Buyrun:http://gazeteport.com/2016/akp-ensar-icin-gogsunu-siper-eder-31990/
Varsa bir (gbkz:ohaa)nızı daha alırım.
Buyrun:http://gazeteport.com/2016/akp-ensar-icin-gogsunu-siper-eder-31990/
Varsa bir (gbkz:ohaa)nızı daha alırım.
Bu gün bu duruşmayı bizzatihi takip eden bir avukat arkadaşımın ağzından detaylı olarak dinledim. Dinlerken tüylerim ürperdi. Dinlediğim kişiyi az tarif etmem gerekirse bilime dayalı, vicdanlı, adaleti çoğunlukla savunmuş, bu olayın yaşandığı yere görüş olarak çok uzak olmayan (yakın da değil) biri.
Sorularım;
1-Abi bir değil iki değil 45 kişi diyorlar? Bu nedir? Hadi bir iki olsa bi şekilde anlam verilebilir çocuklar korktu diye ama 45 adam bildiğin şirketleşmiş?
2- Bu adamın duyduğu bu arzu istek bizim kadınlara (cinsiyetim erkek) duyduğumuz gibi bir durum mu? bu bir hastalık mı? Erkeğin erkeğe kadının kadına duymasından farklı bir durum mu? Eşcinseller bu duruma ne diyor?
3- Vakfın etkilenmesi, vakfın denetim mekanizmasının durumu bu kadar vahim mi?
4- Vakıfa yakın olan insanlar ve iktidara yakın olan insanlar neden alttan almıyorlar ve vakfa saldırıymış gibi direk tepki veriyorlar?

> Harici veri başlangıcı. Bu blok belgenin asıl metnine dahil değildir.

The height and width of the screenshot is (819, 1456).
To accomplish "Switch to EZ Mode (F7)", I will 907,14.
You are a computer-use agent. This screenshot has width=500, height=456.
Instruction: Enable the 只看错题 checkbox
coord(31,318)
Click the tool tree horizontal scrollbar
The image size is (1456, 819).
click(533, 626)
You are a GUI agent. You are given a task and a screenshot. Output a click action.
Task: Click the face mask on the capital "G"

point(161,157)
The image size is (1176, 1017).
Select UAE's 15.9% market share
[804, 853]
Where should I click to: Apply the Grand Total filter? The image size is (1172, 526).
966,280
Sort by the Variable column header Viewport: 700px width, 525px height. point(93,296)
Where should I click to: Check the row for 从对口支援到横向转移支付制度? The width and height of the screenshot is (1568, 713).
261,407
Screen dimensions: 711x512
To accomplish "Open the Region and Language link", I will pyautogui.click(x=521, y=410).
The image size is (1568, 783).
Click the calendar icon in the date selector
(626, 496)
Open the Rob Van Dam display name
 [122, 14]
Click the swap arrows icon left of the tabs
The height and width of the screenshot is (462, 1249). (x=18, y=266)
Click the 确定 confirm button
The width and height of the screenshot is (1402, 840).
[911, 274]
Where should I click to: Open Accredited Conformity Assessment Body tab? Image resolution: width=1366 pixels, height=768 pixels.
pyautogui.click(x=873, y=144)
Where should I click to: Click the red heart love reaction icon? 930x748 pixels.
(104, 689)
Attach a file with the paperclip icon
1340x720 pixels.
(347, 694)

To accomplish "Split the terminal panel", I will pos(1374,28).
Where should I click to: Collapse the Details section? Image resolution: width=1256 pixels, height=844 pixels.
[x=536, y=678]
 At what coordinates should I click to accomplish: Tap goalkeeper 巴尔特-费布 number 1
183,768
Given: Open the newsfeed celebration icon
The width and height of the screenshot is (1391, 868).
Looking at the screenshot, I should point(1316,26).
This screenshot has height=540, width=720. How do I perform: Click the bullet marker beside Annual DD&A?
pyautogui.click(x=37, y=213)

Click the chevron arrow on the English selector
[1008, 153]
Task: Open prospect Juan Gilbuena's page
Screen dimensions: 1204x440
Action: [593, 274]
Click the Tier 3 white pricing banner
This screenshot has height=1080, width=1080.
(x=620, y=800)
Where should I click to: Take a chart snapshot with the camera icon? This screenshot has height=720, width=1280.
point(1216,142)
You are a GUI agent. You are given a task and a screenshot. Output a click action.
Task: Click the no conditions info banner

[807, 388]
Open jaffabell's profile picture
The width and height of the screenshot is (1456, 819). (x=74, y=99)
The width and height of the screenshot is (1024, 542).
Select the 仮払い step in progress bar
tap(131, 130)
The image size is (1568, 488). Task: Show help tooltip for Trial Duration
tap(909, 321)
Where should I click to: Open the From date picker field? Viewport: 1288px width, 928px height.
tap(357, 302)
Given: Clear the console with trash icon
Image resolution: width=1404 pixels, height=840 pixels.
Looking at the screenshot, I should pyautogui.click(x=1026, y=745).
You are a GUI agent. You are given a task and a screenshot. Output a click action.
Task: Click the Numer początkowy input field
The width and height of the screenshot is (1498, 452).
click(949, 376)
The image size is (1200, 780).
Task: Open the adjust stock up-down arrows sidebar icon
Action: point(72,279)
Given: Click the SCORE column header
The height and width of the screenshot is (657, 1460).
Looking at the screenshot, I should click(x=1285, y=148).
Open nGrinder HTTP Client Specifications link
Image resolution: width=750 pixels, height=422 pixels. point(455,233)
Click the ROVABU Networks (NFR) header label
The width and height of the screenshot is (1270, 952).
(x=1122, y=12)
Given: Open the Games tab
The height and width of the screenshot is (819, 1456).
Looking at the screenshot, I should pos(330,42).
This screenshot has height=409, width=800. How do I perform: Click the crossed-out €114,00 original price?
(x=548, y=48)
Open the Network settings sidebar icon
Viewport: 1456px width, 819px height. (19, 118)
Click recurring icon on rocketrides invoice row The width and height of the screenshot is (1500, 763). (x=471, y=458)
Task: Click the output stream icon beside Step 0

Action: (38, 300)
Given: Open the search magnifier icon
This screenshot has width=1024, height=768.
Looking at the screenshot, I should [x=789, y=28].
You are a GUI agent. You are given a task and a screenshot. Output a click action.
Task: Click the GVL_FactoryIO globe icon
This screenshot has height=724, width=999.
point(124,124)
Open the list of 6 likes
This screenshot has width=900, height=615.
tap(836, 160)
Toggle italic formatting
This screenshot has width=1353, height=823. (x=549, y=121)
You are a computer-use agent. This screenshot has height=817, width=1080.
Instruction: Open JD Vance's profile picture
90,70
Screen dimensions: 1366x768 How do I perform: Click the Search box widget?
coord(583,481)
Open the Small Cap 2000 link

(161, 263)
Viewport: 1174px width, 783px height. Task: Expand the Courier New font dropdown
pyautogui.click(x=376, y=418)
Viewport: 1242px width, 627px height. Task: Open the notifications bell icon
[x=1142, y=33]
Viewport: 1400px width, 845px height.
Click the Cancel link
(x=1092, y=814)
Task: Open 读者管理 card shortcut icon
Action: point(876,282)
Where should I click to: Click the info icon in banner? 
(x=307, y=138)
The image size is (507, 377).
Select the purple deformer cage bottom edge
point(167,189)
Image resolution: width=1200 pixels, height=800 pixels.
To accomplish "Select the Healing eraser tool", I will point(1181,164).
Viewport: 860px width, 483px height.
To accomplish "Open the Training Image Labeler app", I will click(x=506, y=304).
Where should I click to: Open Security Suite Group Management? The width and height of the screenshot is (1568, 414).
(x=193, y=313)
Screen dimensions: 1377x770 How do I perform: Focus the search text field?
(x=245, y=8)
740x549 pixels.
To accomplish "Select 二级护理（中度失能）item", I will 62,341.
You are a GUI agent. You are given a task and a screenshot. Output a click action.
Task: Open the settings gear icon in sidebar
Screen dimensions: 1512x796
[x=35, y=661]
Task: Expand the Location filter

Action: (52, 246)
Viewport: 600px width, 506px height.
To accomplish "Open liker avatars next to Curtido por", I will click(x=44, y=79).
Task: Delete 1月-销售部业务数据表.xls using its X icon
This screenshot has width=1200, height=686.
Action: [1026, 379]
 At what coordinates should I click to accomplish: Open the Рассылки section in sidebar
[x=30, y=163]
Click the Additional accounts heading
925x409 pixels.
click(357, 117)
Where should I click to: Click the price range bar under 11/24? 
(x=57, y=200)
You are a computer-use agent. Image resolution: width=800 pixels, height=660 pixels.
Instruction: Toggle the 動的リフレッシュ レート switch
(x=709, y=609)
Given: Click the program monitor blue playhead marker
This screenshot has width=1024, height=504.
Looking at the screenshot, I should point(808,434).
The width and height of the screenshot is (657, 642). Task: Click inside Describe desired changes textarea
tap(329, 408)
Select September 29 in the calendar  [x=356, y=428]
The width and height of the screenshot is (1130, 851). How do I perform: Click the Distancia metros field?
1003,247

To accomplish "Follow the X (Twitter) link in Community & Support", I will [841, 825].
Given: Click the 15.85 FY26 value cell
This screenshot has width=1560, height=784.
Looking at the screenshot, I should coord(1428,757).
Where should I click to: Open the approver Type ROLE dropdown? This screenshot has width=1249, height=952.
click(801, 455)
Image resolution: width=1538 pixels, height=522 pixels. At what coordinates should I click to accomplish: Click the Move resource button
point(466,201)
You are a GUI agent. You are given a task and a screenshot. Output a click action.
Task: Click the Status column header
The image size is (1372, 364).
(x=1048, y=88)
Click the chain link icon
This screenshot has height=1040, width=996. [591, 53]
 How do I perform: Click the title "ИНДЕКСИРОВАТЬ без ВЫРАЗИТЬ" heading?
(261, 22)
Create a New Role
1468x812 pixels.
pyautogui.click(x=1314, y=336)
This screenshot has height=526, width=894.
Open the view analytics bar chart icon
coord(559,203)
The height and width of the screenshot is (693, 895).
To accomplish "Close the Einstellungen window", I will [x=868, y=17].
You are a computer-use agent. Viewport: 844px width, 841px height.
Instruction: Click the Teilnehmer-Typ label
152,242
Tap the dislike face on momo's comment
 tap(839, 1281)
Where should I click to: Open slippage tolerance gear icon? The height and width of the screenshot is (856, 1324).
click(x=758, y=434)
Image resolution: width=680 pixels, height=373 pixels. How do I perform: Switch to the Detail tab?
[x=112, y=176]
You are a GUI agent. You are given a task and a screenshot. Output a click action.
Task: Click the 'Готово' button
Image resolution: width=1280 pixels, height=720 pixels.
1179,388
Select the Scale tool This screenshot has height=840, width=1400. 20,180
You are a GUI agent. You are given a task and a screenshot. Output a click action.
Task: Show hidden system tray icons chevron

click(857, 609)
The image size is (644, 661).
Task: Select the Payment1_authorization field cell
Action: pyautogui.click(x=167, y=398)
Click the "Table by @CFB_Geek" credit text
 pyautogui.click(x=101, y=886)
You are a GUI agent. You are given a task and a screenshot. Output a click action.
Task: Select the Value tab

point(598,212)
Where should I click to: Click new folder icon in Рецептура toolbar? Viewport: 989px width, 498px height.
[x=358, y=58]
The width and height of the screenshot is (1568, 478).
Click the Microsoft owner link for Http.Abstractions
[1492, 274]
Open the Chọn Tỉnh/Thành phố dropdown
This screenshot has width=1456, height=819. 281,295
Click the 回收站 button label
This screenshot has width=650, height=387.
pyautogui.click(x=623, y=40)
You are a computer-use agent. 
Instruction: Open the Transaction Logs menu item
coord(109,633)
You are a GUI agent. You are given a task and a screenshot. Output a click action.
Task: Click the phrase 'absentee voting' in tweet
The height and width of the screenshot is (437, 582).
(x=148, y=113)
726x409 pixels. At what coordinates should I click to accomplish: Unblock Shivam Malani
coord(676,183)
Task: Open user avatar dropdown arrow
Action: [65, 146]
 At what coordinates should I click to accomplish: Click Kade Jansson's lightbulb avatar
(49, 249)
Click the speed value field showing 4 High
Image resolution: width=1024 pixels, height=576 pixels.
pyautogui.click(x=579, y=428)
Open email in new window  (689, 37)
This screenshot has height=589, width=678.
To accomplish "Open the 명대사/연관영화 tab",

5-Bu adam gibi kaç kişi var? Bunun tesbiti ceza alan adam yargılanırken bilir kişi raporunda var mı? Mümkün mü?
6- Çocuklar bunu neden ailelerine söylememiş? ve buna benzer bir sürü soru.
7- ilk duruşmadan alınan karar ve hapis cezası nedir?
Cevaplar (İstediğim sorudan başlamayacağım)
1- Olayın aslı şu. Bu adama tam bir pislik tam bir mahlukat. İşlediği çok büyük bir suç. Öncelikle 45 kişi değil 10-15 kişi civarında. (sanırım bu sayı direk tecavüz sayısı). Ensar vakfının kendi yurdunun içerisinde gelişmemiş olaylarının çoğu. Hatta belki hiç yoktur yurdun içerisinde direk gelişen. Adam yurda hoca olarak başlıyor. Oradan gözüne bir kaç çocuk kestiriyor kişilik olarak zayıf ve kullanabileceği cinsten. Bi kaç ay sonra başka bir yurda tayin aldırıyor kendini gittiği başka yurda o çocukları da aldırıyor. Bu duruma aileler çocuklar hocasını seviyor ondan geçti gözüyle bakıyor. Sonra kendine bir ev tutuyor karaman da. Çocuklar oraya derse gidiyor ilk başlarda önceki yurttan getirdiklerini orada infal ediyor. Sonra yine başka bir yurda tayin aldırıyor gelmeden önceki yurttan yine aynı şekilde yapıyor ve olayın basit bir biçimde ortaya çıkmasını engelliyor.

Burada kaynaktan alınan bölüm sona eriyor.